● **Exercise aim**: Look through the records below for the line holding "[ZILLOW] (98, 2255)". Write it out exactly, with each following line through the line holding "For every named".

● **Record extracts**:
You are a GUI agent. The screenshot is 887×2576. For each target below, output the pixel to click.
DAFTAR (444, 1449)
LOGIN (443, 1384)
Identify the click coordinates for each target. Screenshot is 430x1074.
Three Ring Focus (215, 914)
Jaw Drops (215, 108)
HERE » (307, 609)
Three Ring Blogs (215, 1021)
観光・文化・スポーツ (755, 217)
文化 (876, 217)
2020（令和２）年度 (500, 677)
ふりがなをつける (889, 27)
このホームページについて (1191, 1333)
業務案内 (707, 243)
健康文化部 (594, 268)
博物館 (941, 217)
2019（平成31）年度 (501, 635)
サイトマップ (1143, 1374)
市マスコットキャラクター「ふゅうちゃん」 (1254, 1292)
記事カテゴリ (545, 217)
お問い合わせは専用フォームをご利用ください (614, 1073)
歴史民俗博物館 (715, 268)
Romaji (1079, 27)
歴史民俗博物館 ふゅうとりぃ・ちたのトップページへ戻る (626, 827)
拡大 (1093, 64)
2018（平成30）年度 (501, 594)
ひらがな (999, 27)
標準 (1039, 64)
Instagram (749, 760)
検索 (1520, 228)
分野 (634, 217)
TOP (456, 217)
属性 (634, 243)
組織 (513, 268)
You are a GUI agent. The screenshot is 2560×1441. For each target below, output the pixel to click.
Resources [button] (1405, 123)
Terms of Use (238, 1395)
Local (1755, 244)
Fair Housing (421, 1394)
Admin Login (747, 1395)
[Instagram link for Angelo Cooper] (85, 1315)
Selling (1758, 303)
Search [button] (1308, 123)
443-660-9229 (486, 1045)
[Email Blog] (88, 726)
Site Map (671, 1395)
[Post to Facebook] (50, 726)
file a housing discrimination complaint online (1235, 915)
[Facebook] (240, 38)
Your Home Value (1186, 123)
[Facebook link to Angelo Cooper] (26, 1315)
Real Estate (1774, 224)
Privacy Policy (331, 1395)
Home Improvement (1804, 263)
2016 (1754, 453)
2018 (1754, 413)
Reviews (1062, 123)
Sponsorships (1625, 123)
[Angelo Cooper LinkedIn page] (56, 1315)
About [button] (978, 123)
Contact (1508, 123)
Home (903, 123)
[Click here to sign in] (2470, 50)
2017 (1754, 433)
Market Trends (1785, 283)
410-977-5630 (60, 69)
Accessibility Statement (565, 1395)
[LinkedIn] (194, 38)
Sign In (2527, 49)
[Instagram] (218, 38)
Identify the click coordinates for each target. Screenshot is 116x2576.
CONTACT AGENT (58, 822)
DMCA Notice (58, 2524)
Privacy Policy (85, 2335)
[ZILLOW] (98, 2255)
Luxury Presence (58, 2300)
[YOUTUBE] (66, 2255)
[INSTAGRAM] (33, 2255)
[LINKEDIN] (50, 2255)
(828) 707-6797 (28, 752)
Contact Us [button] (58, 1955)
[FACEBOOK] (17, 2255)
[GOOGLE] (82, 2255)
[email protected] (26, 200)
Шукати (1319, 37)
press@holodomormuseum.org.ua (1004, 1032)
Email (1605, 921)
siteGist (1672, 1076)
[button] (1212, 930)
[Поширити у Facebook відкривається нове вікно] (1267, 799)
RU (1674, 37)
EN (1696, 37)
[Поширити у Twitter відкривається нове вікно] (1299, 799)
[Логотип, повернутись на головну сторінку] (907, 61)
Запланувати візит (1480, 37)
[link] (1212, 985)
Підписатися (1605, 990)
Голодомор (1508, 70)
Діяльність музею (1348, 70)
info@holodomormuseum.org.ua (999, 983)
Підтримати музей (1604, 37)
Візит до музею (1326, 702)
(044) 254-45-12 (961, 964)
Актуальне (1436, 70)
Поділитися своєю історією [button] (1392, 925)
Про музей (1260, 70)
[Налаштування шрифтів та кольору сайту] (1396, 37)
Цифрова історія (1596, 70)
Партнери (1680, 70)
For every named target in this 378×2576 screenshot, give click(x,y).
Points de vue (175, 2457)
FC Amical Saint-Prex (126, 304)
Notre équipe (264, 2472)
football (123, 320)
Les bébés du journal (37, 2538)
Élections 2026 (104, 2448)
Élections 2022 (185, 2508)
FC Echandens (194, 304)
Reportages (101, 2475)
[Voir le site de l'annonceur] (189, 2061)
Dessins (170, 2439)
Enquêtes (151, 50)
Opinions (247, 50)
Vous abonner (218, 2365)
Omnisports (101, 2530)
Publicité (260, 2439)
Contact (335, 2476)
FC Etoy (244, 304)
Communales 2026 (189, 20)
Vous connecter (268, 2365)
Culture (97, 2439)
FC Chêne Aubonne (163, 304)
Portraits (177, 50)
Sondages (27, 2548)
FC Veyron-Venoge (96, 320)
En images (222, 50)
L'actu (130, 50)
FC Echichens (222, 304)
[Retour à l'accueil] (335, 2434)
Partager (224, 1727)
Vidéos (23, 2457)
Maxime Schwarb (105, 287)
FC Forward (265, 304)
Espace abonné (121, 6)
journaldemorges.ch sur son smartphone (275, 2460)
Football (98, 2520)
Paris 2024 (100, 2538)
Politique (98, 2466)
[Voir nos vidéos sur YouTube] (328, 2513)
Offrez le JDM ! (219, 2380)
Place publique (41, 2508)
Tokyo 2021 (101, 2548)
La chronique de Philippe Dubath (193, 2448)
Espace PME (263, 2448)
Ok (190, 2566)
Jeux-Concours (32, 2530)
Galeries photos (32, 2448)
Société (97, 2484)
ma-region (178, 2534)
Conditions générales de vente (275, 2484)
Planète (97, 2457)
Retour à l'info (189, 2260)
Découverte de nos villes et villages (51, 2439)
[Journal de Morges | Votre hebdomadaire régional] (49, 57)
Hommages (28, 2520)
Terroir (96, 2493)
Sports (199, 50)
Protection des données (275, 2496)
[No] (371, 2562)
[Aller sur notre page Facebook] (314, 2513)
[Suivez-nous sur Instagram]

● **Solution for this problem**:
[ZILLOW] (98, 2255)
Luxury Presence (58, 2300)
[YOUTUBE] (66, 2255)
[INSTAGRAM] (33, 2255)
[LINKEDIN] (50, 2255)
(828) 707-6797 (28, 752)
Contact Us [button] (58, 1955)
[FACEBOOK] (17, 2255)
[GOOGLE] (82, 2255)
[email protected] (26, 200)
Шукати (1319, 37)
press@holodomormuseum.org.ua (1004, 1032)
Email (1605, 921)
siteGist (1672, 1076)
[button] (1212, 930)
[Поширити у Facebook відкривається нове вікно] (1267, 799)
RU (1674, 37)
EN (1696, 37)
[Поширити у Twitter відкривається нове вікно] (1299, 799)
[Логотип, повернутись на головну сторінку] (907, 61)
Запланувати візит (1480, 37)
[link] (1212, 985)
Підписатися (1605, 990)
Голодомор (1508, 70)
Діяльність музею (1348, 70)
info@holodomormuseum.org.ua (999, 983)
Підтримати музей (1604, 37)
Візит до музею (1326, 702)
(044) 254-45-12 (961, 964)
Актуальне (1436, 70)
Поділитися своєю історією [button] (1392, 925)
Про музей (1260, 70)
[Налаштування шрифтів та кольору сайту] (1396, 37)
Цифрова історія (1596, 70)
Партнери (1680, 70)
For every named target in this 378×2576 screenshot, give click(x,y).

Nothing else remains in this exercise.